Belge metni:
İnançlara ve düşüncelere ambargo uygulamak düşüncelere kilit vurmak demektir. Böyle olunca nasıl çağı yakalayacak toplum, nasıl kalkınma hızına erişecek, nasıl bilim insanları yeni icatlar keşifler yaratarak insanlığın hizmetine sunacaklar. Aydın ve bilim adamlar nasıl yetiştirilip çoğaltılacaklar. İnanç ve düşüncelere vurulan vurulmaya çalışılan kelepçeler toplumu karanlığa çağın gerisine taşır. İnsanlar, toplumlar bilim yuvaları yıkılırken ahlak düzeni bozulur. İnançlar ve düşünceler özgür olmaktan uzaklaşır korku sindirme başlar. Miskinleşmiş, sessizleşmiş ürkek insanların oluşturduğu ülke haline dönüşülür.
İnsan olarak inançlarımızda ve düşüncelerimizde özgürlüğümüzü yaşayabilmek için hep okuyalım. Hangi türde hangi konularda olursa olsun görsel, yazımsal her eseri imkânımız nispetinde okuyalım derim. Düşüncelerimizi gerçeğe, doğruya, güzele yönlendirelim. Bu gün dünya ülkelerine baktığımız da her yönde kalkınmışlığı yakalayanlar inanç ve düşüncelerinde özgürlüğü sahiplenenler. Boş vakitlerinde ellerinden kitapları bırakmayanlar. Kahve köşelerinde zamanlarını boşa harcamayanlar. Hiç kimsenin etkisi altında kalmadan özgür irademizle, soralım sorgulayalım, soruşturalım, inceleyelim, araştıralım gerçeğe ulaşmak için fırsat buldukça okuyalım.

Verilen girdiler:
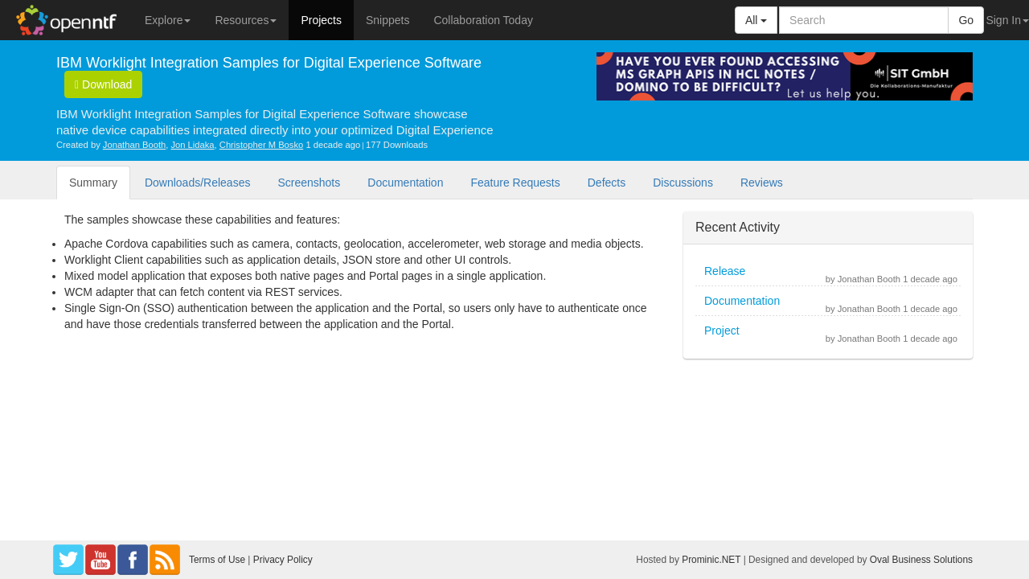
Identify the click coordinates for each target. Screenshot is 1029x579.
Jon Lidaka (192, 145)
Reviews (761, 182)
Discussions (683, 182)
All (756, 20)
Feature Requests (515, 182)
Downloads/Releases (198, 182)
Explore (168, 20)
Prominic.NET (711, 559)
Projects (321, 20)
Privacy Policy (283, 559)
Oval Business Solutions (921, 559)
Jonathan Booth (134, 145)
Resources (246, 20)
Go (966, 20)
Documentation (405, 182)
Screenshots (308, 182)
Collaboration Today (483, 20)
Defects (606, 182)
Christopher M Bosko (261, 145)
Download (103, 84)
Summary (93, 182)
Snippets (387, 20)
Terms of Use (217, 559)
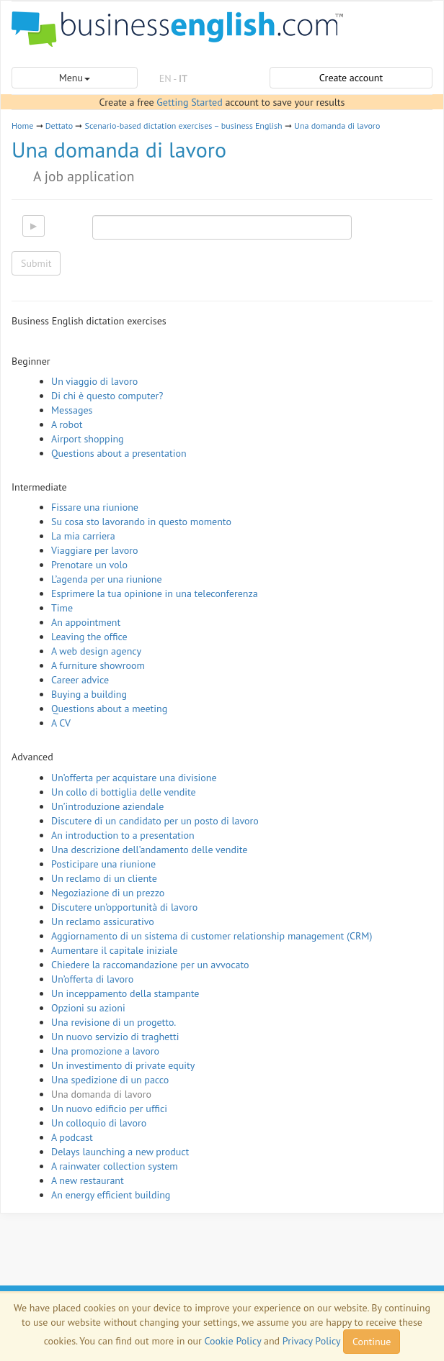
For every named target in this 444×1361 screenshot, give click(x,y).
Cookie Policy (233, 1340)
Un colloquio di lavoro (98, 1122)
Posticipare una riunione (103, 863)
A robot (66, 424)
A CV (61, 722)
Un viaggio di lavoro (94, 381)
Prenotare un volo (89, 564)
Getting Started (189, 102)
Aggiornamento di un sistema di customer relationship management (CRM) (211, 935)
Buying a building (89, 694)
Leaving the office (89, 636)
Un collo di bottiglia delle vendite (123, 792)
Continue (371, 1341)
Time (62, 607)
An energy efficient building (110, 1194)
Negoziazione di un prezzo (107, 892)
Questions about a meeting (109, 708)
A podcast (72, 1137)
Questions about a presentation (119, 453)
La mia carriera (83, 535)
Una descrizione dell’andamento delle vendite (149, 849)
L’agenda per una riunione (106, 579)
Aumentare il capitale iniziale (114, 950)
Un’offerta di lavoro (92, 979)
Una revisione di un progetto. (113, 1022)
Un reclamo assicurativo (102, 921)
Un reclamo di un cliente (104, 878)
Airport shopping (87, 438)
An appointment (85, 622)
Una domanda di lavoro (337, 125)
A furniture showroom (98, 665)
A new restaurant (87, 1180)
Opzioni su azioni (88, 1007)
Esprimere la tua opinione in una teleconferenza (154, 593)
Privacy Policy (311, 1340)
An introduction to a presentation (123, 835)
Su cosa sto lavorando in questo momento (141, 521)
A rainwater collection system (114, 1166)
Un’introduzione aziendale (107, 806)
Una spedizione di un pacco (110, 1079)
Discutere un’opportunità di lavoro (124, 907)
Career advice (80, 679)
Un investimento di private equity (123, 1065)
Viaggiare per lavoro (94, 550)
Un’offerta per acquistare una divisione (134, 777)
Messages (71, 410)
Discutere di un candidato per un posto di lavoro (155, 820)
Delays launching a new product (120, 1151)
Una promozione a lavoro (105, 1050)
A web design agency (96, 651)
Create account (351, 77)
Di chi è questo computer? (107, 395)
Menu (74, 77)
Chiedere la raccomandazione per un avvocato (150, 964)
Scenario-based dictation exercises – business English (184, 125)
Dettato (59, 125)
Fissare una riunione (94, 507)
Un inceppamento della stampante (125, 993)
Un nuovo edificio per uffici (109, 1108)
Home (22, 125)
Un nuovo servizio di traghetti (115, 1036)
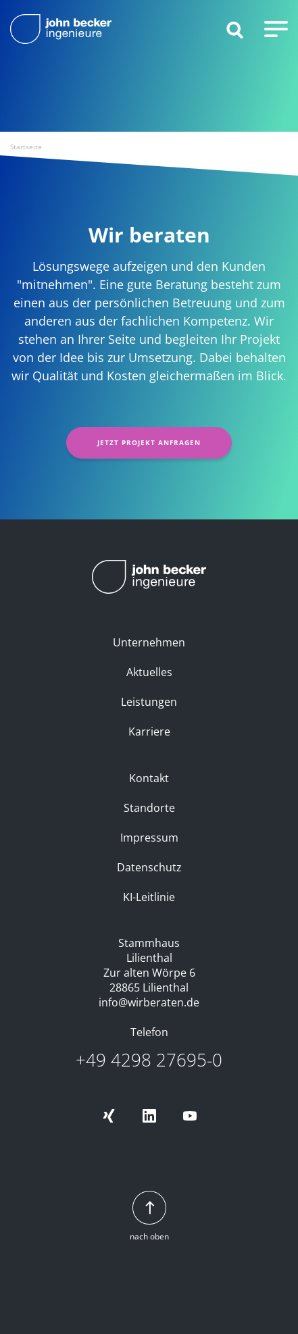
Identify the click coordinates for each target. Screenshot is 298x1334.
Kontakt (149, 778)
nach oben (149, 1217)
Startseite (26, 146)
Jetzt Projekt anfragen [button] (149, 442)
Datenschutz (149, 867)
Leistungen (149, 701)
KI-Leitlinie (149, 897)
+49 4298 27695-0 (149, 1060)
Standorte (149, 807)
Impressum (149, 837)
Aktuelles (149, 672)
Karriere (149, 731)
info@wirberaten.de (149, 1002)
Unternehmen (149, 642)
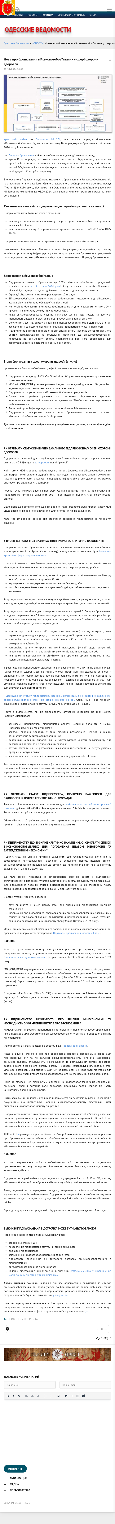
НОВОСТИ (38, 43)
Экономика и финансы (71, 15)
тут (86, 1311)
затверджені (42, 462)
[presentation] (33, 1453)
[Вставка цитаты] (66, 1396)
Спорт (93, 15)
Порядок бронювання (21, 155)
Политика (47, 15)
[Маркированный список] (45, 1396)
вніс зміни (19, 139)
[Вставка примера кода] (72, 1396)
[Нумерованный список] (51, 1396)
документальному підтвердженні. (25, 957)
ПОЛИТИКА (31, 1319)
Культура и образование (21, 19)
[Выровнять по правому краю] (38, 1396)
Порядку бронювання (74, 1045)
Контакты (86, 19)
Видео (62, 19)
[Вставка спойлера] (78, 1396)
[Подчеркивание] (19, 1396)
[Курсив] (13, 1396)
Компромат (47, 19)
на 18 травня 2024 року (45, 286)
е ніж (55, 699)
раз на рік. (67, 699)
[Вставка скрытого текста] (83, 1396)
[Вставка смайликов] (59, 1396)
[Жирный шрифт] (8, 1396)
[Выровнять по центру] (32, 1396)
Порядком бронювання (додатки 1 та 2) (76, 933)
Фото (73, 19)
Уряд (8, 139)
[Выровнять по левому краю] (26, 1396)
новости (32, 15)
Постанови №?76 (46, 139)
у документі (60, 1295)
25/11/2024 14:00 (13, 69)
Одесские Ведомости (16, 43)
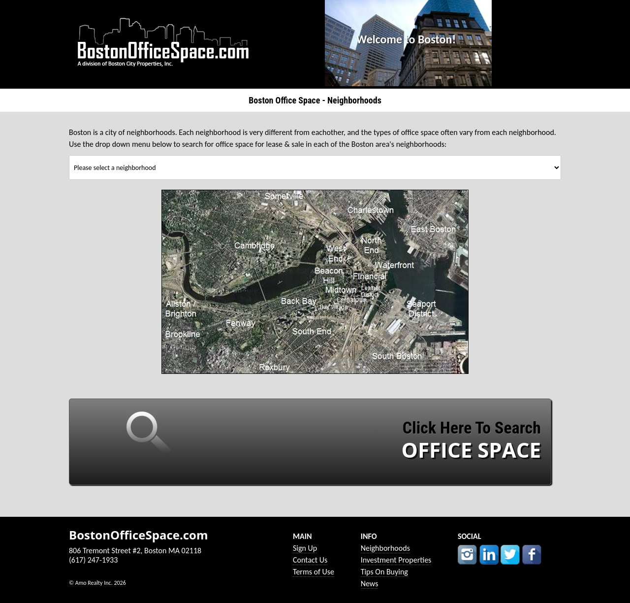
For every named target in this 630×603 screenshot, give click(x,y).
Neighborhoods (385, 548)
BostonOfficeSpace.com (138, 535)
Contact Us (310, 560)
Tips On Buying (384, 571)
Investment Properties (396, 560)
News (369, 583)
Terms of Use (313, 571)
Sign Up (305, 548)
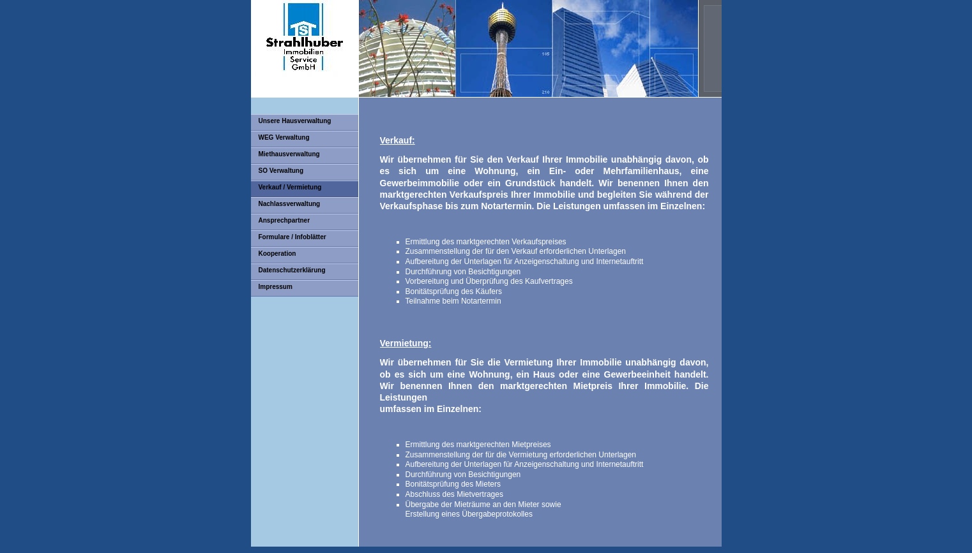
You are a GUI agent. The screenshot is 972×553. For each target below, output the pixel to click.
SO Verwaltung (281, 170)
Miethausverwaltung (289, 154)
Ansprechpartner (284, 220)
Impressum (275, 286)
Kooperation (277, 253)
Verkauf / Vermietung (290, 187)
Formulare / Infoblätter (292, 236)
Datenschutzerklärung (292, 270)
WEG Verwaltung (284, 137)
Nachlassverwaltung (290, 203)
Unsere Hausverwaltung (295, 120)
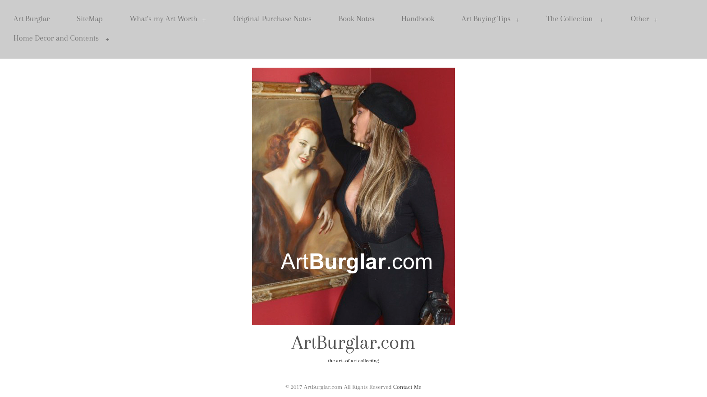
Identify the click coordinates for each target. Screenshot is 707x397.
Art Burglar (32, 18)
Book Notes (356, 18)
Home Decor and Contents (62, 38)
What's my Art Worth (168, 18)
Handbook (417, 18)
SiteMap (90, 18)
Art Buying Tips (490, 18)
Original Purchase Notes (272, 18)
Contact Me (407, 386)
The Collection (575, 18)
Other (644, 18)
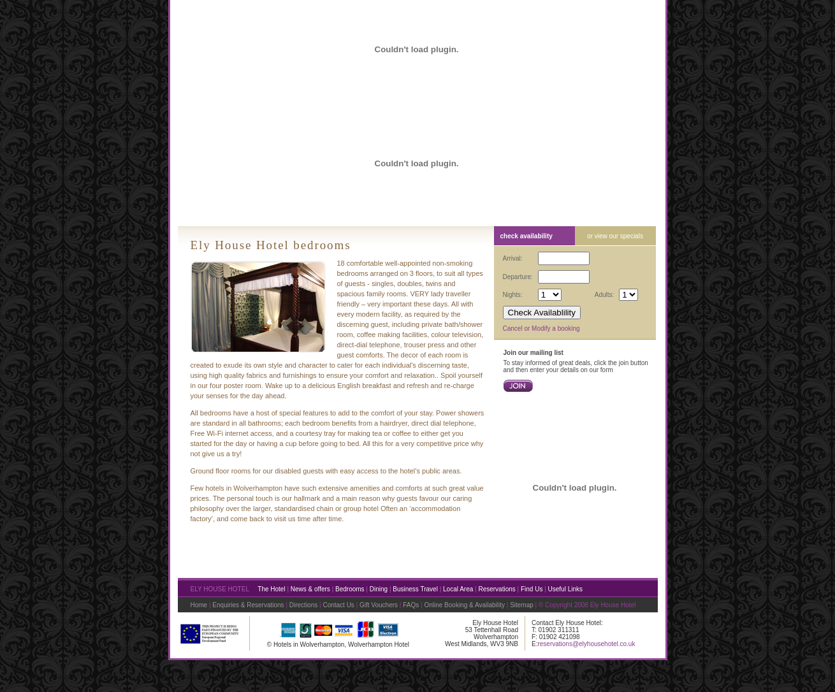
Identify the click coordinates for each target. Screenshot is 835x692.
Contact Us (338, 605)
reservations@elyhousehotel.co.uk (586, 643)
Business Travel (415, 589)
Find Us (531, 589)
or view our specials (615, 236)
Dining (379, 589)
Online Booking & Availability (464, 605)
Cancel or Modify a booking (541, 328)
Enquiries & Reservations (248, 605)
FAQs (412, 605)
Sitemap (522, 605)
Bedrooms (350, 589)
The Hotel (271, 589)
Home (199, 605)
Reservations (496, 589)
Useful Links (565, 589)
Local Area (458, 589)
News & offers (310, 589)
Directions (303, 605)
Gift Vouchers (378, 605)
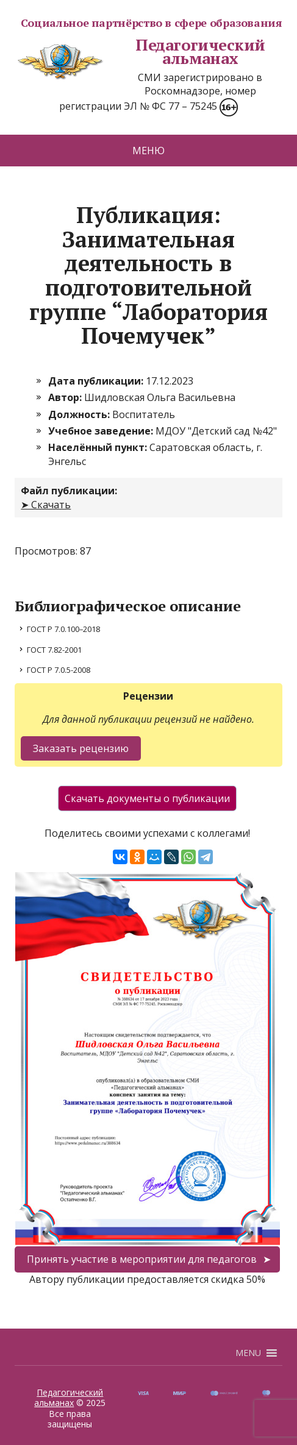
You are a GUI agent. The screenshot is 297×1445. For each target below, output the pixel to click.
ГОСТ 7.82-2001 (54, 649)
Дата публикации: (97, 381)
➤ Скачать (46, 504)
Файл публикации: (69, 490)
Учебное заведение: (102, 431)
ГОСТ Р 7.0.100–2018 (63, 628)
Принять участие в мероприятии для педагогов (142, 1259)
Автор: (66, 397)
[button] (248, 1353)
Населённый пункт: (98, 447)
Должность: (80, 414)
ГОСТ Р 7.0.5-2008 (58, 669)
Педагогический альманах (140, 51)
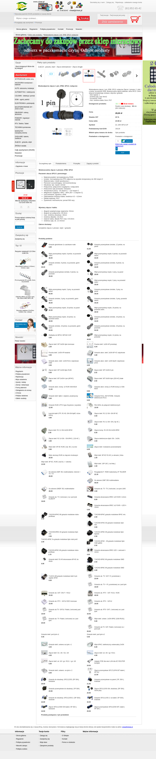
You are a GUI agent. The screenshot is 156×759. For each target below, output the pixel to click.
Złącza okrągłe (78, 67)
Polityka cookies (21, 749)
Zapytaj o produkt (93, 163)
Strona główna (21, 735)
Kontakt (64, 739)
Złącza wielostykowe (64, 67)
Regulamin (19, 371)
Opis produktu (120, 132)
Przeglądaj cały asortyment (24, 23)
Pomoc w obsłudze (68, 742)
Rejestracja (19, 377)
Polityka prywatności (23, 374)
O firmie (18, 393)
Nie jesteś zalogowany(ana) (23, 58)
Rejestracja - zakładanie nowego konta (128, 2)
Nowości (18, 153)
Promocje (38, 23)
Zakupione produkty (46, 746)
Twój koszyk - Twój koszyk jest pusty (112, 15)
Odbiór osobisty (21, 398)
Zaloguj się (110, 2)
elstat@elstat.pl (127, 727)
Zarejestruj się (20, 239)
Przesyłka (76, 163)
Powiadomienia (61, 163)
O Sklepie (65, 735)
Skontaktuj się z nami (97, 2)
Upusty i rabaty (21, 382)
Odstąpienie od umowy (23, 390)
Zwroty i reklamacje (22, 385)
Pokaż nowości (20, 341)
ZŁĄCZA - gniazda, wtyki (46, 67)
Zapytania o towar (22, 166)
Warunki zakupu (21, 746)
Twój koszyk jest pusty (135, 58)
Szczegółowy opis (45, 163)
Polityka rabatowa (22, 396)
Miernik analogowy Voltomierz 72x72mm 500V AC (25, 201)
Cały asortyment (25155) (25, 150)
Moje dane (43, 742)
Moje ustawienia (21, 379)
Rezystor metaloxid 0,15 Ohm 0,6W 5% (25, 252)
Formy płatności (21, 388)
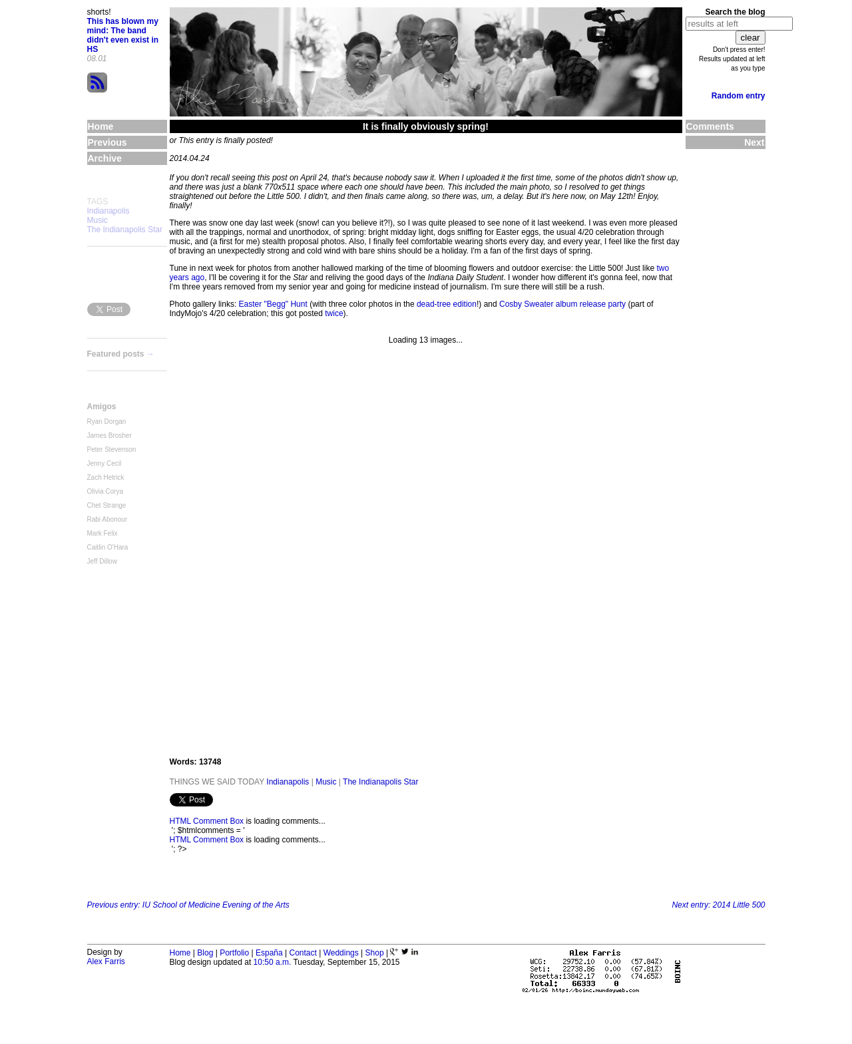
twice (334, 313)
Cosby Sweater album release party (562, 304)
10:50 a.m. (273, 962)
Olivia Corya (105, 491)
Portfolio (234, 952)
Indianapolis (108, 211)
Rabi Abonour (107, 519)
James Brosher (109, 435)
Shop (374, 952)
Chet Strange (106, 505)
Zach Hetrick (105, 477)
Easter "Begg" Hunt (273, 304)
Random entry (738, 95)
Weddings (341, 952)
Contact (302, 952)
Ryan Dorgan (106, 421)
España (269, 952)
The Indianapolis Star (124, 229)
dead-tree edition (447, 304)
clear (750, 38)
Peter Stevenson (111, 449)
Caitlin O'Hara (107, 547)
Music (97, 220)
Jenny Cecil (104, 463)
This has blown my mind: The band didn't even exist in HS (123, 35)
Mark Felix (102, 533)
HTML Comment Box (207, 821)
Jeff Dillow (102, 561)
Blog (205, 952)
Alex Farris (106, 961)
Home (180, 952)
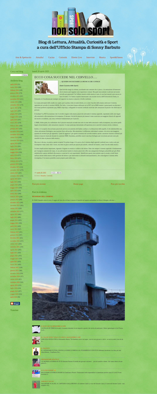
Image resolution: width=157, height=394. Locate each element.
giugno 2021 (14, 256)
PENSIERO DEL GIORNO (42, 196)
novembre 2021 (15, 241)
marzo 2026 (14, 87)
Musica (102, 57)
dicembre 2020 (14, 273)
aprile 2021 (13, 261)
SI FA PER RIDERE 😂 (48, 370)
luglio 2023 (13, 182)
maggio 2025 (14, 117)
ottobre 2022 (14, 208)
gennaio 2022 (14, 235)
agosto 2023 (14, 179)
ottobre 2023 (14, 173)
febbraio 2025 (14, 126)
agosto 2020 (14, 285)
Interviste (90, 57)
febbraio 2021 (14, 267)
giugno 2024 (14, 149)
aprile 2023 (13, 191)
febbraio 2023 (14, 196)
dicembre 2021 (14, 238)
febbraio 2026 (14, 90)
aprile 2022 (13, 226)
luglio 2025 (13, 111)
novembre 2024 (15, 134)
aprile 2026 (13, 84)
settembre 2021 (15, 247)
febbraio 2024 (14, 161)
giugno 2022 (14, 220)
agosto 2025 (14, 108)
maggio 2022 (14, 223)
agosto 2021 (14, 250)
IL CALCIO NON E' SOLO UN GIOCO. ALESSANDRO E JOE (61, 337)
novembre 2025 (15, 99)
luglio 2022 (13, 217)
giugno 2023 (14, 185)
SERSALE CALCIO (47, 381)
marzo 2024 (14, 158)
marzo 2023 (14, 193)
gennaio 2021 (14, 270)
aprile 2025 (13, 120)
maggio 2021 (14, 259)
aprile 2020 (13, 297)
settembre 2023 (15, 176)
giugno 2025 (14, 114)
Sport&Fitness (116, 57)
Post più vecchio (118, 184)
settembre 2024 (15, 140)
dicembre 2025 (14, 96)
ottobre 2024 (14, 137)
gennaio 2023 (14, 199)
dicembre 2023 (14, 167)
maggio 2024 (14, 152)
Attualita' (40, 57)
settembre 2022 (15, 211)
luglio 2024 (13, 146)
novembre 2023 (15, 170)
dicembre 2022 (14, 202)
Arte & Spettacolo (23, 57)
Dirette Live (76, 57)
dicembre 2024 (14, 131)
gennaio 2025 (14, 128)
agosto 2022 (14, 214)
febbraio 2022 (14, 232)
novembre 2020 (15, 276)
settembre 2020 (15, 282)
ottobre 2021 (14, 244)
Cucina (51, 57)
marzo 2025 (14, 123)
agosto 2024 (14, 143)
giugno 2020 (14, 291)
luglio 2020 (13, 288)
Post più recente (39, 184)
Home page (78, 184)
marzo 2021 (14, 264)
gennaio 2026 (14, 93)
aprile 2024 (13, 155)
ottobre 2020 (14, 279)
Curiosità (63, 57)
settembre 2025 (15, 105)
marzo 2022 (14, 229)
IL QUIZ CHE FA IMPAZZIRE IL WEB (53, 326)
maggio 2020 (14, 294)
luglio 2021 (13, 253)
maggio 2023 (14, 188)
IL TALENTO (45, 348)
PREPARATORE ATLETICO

Görev listesi:
• 1. İnanç ve düşünce özgürlüğü üzerine olan metinde "İnsan olarak inançlarımızda" ile başlayıp "fırsat buldukça okuyalım." ile biten bölümü hiç değiştirmeden yeniden yazın.
• 2. Lütfen girdilerde "Esprimere la tua" ifadesinin geçtiği satırdan başlayıp "Messages (71, 410)" ifadesinin geçtiği satırda biten satırları, iki uç satır da dahil olmak üzere, yalnızca bunları aynen tekrarlayın.

Sıralı sonuçlar:
• 1.
İnsan olarak inançlarımızda ve düşüncelerimizde özgürlüğümüzü yaşayabilmek için hep okuyalım. Hangi türde hangi konularda olursa olsun görsel, yazımsal her eseri imkânımız nispetinde okuyalım derim. Düşüncelerimizi gerçeğe, doğruya, güzele yönlendirelim. Bu gün dünya ülkelerine baktığımız da her yönde kalkınmışlığı yakalayanlar inanç ve düşüncelerinde özgürlüğü sahiplenenler. Boş vakitlerinde ellerinden kitapları bırakmayanlar. Kahve köşelerinde zamanlarını boşa harcamayanlar. Hiç kimsenin etkisi altında kalmadan özgür irademizle, soralım sorgulayalım, soruşturalım, inceleyelim, araştıralım gerçeğe ulaşmak için fırsat buldukça okuyalım.

• 2.
Esprimere la tua opinione in una teleconferenza (154, 593)
Privacy Policy (311, 1340)
An introduction to a presentation (123, 835)
Su cosa sto lavorando in questo momento (141, 521)
A rainwater collection system (114, 1166)
Un’introduzione aziendale (107, 806)
Una spedizione di un pacco (110, 1079)
Discutere un’opportunità di lavoro (124, 907)
Career advice (80, 679)
Un investimento di private equity (123, 1065)
Viaggiare per lavoro (94, 550)
Un’offerta per acquistare una divisione (134, 777)
Messages (71, 410)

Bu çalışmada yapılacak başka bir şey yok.